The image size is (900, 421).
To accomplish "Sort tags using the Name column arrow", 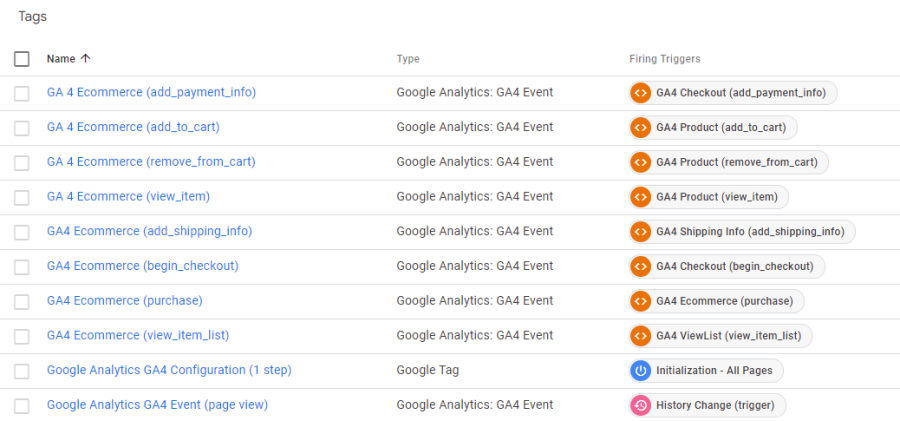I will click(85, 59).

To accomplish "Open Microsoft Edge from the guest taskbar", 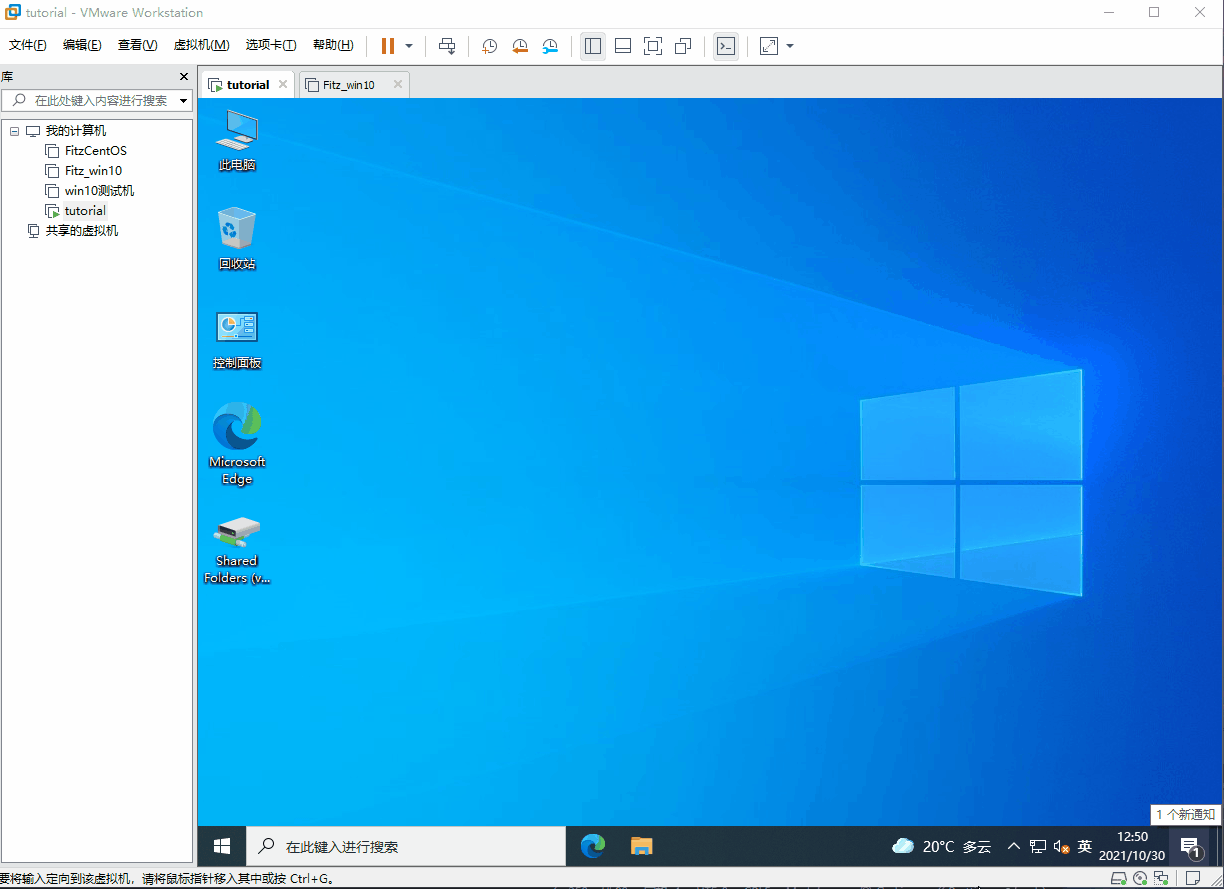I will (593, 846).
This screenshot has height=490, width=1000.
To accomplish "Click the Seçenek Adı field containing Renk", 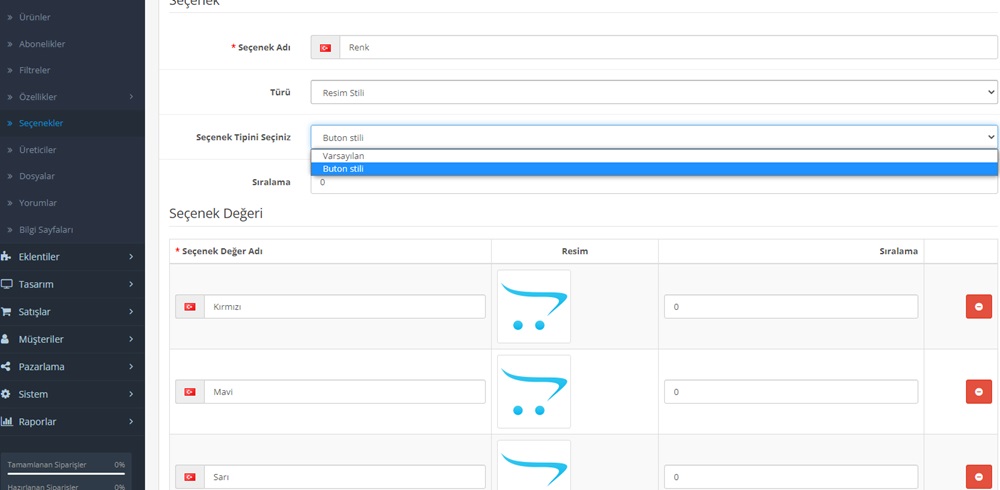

TASK GOAL
Nothing but the lines from the one containing "This screenshot has height=490, width=1000." to the last line of the records should be returned, exactly as they appear and without pictures.

YOUR SOLUTION
This screenshot has height=490, width=1000.
To accomplish "Click the Seçenek Adı field containing Renk", 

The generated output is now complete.